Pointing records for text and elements
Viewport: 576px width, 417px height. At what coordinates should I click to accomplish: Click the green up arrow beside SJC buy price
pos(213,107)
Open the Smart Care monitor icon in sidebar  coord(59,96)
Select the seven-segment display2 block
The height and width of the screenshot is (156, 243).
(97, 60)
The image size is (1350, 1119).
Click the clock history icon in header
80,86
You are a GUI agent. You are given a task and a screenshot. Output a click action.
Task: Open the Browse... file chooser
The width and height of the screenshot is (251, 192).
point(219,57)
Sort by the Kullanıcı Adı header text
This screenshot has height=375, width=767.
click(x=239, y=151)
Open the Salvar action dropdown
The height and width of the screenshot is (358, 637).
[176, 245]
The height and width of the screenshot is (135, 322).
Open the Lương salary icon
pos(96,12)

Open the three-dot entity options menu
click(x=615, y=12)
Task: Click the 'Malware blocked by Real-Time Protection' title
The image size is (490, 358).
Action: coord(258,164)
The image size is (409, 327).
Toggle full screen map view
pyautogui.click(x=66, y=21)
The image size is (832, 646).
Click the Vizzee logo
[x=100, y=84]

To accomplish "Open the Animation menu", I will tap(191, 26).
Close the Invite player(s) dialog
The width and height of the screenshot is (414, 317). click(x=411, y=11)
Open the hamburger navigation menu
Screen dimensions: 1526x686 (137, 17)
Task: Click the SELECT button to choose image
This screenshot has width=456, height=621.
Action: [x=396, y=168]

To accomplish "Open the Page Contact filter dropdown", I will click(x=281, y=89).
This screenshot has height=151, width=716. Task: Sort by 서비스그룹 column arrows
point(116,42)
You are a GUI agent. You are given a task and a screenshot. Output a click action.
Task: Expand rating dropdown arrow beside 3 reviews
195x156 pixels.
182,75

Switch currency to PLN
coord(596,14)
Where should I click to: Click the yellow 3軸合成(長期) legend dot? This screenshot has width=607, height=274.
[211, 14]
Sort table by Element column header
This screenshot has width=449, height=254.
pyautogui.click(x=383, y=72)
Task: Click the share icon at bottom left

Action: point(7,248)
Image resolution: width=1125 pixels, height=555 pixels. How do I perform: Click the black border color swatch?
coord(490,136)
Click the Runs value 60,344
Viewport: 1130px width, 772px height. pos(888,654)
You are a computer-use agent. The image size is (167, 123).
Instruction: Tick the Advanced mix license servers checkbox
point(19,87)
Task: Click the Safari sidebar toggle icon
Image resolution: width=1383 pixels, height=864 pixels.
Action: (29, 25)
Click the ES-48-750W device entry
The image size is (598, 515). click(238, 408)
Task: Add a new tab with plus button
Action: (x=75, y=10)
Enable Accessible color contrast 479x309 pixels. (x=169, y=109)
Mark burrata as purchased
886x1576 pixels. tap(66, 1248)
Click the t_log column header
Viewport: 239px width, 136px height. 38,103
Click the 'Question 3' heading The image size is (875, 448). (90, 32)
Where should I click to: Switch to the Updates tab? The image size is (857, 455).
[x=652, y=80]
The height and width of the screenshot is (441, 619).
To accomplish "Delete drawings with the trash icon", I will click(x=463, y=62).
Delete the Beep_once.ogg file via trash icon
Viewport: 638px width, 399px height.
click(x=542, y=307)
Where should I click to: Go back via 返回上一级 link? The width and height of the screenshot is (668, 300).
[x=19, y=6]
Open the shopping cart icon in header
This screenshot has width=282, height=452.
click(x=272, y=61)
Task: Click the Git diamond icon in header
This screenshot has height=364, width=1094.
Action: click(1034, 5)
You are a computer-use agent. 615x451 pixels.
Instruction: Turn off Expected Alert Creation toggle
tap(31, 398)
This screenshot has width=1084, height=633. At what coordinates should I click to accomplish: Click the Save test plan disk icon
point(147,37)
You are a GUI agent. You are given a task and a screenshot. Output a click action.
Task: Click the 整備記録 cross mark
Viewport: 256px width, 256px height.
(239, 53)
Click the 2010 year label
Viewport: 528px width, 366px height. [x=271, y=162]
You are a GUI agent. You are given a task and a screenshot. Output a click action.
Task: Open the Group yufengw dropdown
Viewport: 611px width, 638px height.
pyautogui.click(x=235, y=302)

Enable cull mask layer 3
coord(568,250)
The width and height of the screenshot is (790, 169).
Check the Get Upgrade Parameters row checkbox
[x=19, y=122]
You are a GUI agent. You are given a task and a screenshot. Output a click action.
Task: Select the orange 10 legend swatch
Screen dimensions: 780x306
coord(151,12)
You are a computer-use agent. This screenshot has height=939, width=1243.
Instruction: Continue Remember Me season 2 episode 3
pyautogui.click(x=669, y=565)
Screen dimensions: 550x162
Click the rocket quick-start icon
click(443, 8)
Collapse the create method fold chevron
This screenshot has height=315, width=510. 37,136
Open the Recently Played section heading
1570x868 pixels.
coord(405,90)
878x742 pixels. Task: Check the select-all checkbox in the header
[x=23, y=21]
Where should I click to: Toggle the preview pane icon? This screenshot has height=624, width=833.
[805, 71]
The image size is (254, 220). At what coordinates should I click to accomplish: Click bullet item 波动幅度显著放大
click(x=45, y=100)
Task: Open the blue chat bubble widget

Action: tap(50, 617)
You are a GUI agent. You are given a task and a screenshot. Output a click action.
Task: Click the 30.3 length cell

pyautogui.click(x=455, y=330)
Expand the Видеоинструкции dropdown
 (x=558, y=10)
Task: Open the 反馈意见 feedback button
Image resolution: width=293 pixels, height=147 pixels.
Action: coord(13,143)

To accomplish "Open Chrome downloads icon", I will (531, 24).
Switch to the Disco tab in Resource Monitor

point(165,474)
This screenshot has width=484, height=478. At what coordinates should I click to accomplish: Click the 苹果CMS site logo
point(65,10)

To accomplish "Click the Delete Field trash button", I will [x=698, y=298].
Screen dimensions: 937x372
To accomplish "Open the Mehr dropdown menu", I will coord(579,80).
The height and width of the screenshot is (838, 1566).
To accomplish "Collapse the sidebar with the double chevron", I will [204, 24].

Job: Copy every line of these entries without changing anything.

Exercise result:
Viewport: 576px width, 417px height. At what coordinates should I click to accomplish: Click the green up arrow beside SJC buy price
pos(213,107)
Open the Smart Care monitor icon in sidebar  coord(59,96)
Select the seven-segment display2 block
The height and width of the screenshot is (156, 243).
(97, 60)
The image size is (1350, 1119).
Click the clock history icon in header
80,86
You are a GUI agent. You are given a task and a screenshot. Output a click action.
Task: Open the Browse... file chooser
The width and height of the screenshot is (251, 192).
point(219,57)
Sort by the Kullanıcı Adı header text
This screenshot has height=375, width=767.
click(x=239, y=151)
Open the Salvar action dropdown
The height and width of the screenshot is (358, 637).
[176, 245]
The height and width of the screenshot is (135, 322).
Open the Lương salary icon
pos(96,12)

Open the three-dot entity options menu
click(x=615, y=12)
Task: Click the 'Malware blocked by Real-Time Protection' title
The image size is (490, 358).
Action: coord(258,164)
The image size is (409, 327).
Toggle full screen map view
pyautogui.click(x=66, y=21)
The image size is (832, 646).
Click the Vizzee logo
[x=100, y=84]

To accomplish "Open the Animation menu", I will tap(191, 26).
Close the Invite player(s) dialog
The width and height of the screenshot is (414, 317). click(x=411, y=11)
Open the hamburger navigation menu
Screen dimensions: 1526x686 (137, 17)
Task: Click the SELECT button to choose image
This screenshot has width=456, height=621.
Action: [x=396, y=168]

To accomplish "Open the Page Contact filter dropdown", I will click(x=281, y=89).
This screenshot has height=151, width=716. Task: Sort by 서비스그룹 column arrows
point(116,42)
You are a GUI agent. You are given a task and a screenshot. Output a click action.
Task: Expand rating dropdown arrow beside 3 reviews
195x156 pixels.
182,75

Switch currency to PLN
coord(596,14)
Where should I click to: Click the yellow 3軸合成(長期) legend dot? This screenshot has width=607, height=274.
[211, 14]
Sort table by Element column header
This screenshot has width=449, height=254.
pyautogui.click(x=383, y=72)
Task: Click the share icon at bottom left

Action: point(7,248)
Image resolution: width=1125 pixels, height=555 pixels. How do I perform: Click the black border color swatch?
coord(490,136)
Click the Runs value 60,344
Viewport: 1130px width, 772px height. pos(888,654)
You are a computer-use agent. The image size is (167, 123).
Instruction: Tick the Advanced mix license servers checkbox
point(19,87)
Task: Click the Safari sidebar toggle icon
Image resolution: width=1383 pixels, height=864 pixels.
Action: (29, 25)
Click the ES-48-750W device entry
The image size is (598, 515). click(238, 408)
Task: Add a new tab with plus button
Action: (x=75, y=10)
Enable Accessible color contrast 479x309 pixels. (x=169, y=109)
Mark burrata as purchased
886x1576 pixels. tap(66, 1248)
Click the t_log column header
Viewport: 239px width, 136px height. 38,103
Click the 'Question 3' heading The image size is (875, 448). (90, 32)
Where should I click to: Switch to the Updates tab? The image size is (857, 455).
[x=652, y=80]
The height and width of the screenshot is (441, 619).
To accomplish "Delete drawings with the trash icon", I will click(x=463, y=62).
Delete the Beep_once.ogg file via trash icon
Viewport: 638px width, 399px height.
click(x=542, y=307)
Where should I click to: Go back via 返回上一级 link? The width and height of the screenshot is (668, 300).
[x=19, y=6]
Open the shopping cart icon in header
This screenshot has width=282, height=452.
click(x=272, y=61)
Task: Click the Git diamond icon in header
This screenshot has height=364, width=1094.
Action: click(1034, 5)
You are a computer-use agent. 615x451 pixels.
Instruction: Turn off Expected Alert Creation toggle
tap(31, 398)
This screenshot has width=1084, height=633. At what coordinates should I click to accomplish: Click the Save test plan disk icon
point(147,37)
You are a GUI agent. You are given a task and a screenshot. Output a click action.
Task: Click the 整備記録 cross mark
Viewport: 256px width, 256px height.
(239, 53)
Click the 2010 year label
Viewport: 528px width, 366px height. [x=271, y=162]
You are a GUI agent. You are given a task and a screenshot. Output a click action.
Task: Open the Group yufengw dropdown
Viewport: 611px width, 638px height.
pyautogui.click(x=235, y=302)

Enable cull mask layer 3
coord(568,250)
The width and height of the screenshot is (790, 169).
Check the Get Upgrade Parameters row checkbox
[x=19, y=122]
You are a GUI agent. You are given a task and a screenshot. Output a click action.
Task: Select the orange 10 legend swatch
Screen dimensions: 780x306
coord(151,12)
You are a computer-use agent. This screenshot has height=939, width=1243.
Instruction: Continue Remember Me season 2 episode 3
pyautogui.click(x=669, y=565)
Screen dimensions: 550x162
Click the rocket quick-start icon
click(443, 8)
Collapse the create method fold chevron
This screenshot has height=315, width=510. 37,136
Open the Recently Played section heading
1570x868 pixels.
coord(405,90)
878x742 pixels. Task: Check the select-all checkbox in the header
[x=23, y=21]
Where should I click to: Toggle the preview pane icon? This screenshot has height=624, width=833.
[805, 71]
The image size is (254, 220). At what coordinates should I click to accomplish: Click bullet item 波动幅度显著放大
click(x=45, y=100)
Task: Open the blue chat bubble widget

Action: tap(50, 617)
You are a GUI agent. You are given a task and a screenshot. Output a click action.
Task: Click the 30.3 length cell

pyautogui.click(x=455, y=330)
Expand the Видеоинструкции dropdown
 (x=558, y=10)
Task: Open the 反馈意见 feedback button
Image resolution: width=293 pixels, height=147 pixels.
Action: coord(13,143)

To accomplish "Open Chrome downloads icon", I will (531, 24).
Switch to the Disco tab in Resource Monitor

point(165,474)
This screenshot has width=484, height=478. At what coordinates should I click to accomplish: Click the 苹果CMS site logo
point(65,10)

To accomplish "Click the Delete Field trash button", I will [x=698, y=298].
Screen dimensions: 937x372
To accomplish "Open the Mehr dropdown menu", I will coord(579,80).
The height and width of the screenshot is (838, 1566).
To accomplish "Collapse the sidebar with the double chevron", I will [204, 24].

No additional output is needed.